Insanidade e poder

Wanda Camargo | assessoria@unibrasil.com.br

Na tragédia shakespeariana “Hamlet” o personagem Polônio descreve o comportamento do protagonista como loucura, porém com método; como se fosse algo proposital no seu intuito de iludir a corte da Dinamarca e obter vantagem para vingar-se dos assassinos de seu pai e retomar o reino; é provavelmente é a primeira loucura “fake” da literatura, e criou moda.

Em anos recentes convivemos com afirmações como “a Terra é plana”, “Cloroquina cura Covid”, “Vacinas causam Aids”, e outras. Se fosse apenas ignorância já seria muito sério, mas é pior, é crueldade; quem faz essas afirmações não acredita nelas, quer manipular a população como um treinador que apresenta ao animal a ser treinado um “engodo”, uma peça a ser perseguida como se fosse real, com o objetivo de criar uma espécie de reflexo condicionado. Cada vez que determinada frase for pronunciada causará a reação que convirá ao manipulador.

Slogans comerciais ou políticos buscam esse objetivo, embora quase sempre de modo um pouco menos absurdo. Assim é que citações como “não esqueça a minha Caloi”, “não é nenhuma Brastemp”, “o amigo do povo” e muitíssimas outras passam a fazer parte da cultura popular e estimulam o consumo ou a votação.

Agora os americanos elegeram pela segunda vez um cidadão sobre cuja sanidade mental pairam sérias dúvidas, expressas por algumas entidades que pesquisam doenças mentais, e é prudente voltar a Shakespeare, que nos deu a pista “há método em sua loucura”. Apesar da aparência e do discurso desvairado, é pouco provável que considere real a possibilidade de fazer voltar o tempo para os anos cinquenta do século passado; que anexe impunemente um país inteiro, o Canadá, embora seu amigo russo esteja tentando fazer isso com a Ucrânia; que a Dinamarca, pátria de Hamlet, lhe dê a Groenlândia de presente, ou que seus cidadãos aceitem vende-la; mais provável é a “retomada” do Canal do Panamá, que no entanto também não deve passar impune.

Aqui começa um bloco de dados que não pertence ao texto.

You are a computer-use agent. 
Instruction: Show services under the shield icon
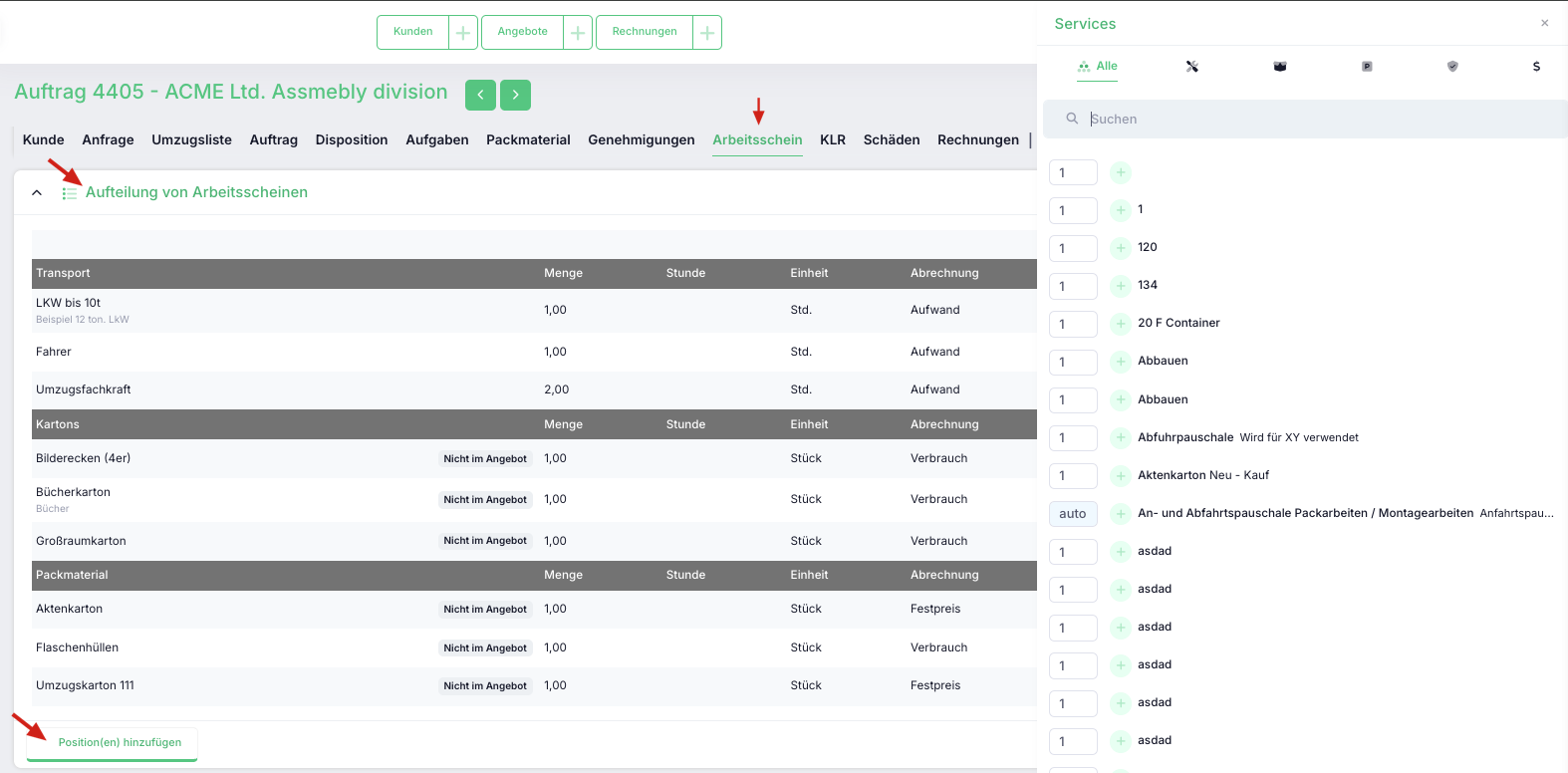coord(1452,67)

Outra atrocidade é a intenção de expulsar do país dez milhões de pessoas, e iniciar uma guerra comercial que não pode ser vencida mas pode destruir a Economia mundial.

De forma até poética propõe mudar o nome do Golfo do México para Golfo da América ou equivalente. De volta ao Bardo: “O que há, pois, num nome?”. Falklands/Malvinas, Canal da Mancha/Canal inglês, biscoito/bolacha. Referem-se às mesmas coisas, com vieses talvez um pouco diferentes, mas, tal a rosa, com o mesmo perfume…

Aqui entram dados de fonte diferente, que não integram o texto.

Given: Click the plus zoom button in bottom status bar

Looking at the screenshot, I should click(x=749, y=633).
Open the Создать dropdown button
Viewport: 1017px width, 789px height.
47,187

Nenhum latino-americano de respeito deixará de chamar o Golfo em questão de Golfo do México, o que norte-americanos farão é problema deles. Como disse um grande poeta: “todo esto, agregado ao barril de malas acciones…”; e não haverá barril grande o suficiente para conter tantas más ações.

Seria chocante constatar que um povo que dispõe de algumas das melhores Universidades, Bibliotecas e Museus do planeta, que coleciona Premios Nobel de todas as modalidades, que, no dizer de uma música popular “representa boa parte da alegria existente neste mundo”, ainda assim parece acreditar em massa no evangelho trumpista. Mas não é todo o povo, apenas uma maioria construída por um processo eleitoral confuso e injusto, espera-se que na eleição de meio de mandato daqui a dois anos o Congresso seja reequilibrado, se ainda houver Congresso.

Ressentimento é uma força poderosa, e o ressentimento de quem teve ou acreditou ter o controle do mundo e da própria vida e perdeu é muito perigoso.     

Estudiosos dizem que “o drama da Internet é que ela promoveu o idiota da aldeia a portador da verdade.” Quando o “idiota da aldeia” vocifera acusações e ameaças a quem ou o que julga culpados sabe-se lá de que, provoca piedade, repulsa, talvez simpatia, mas fica nisso. Se estiver portando uma metralhadora causará pavor, pânico. Quando tem acesso a um enorme arsenal nuclear e à maior economia da Terra, algumas figuras deixam de ser apenas folclóricas.

Wanda Camargo – educadora e assessora da presidência do Complexo de Ensino Superior do Brasil – UniBrasil.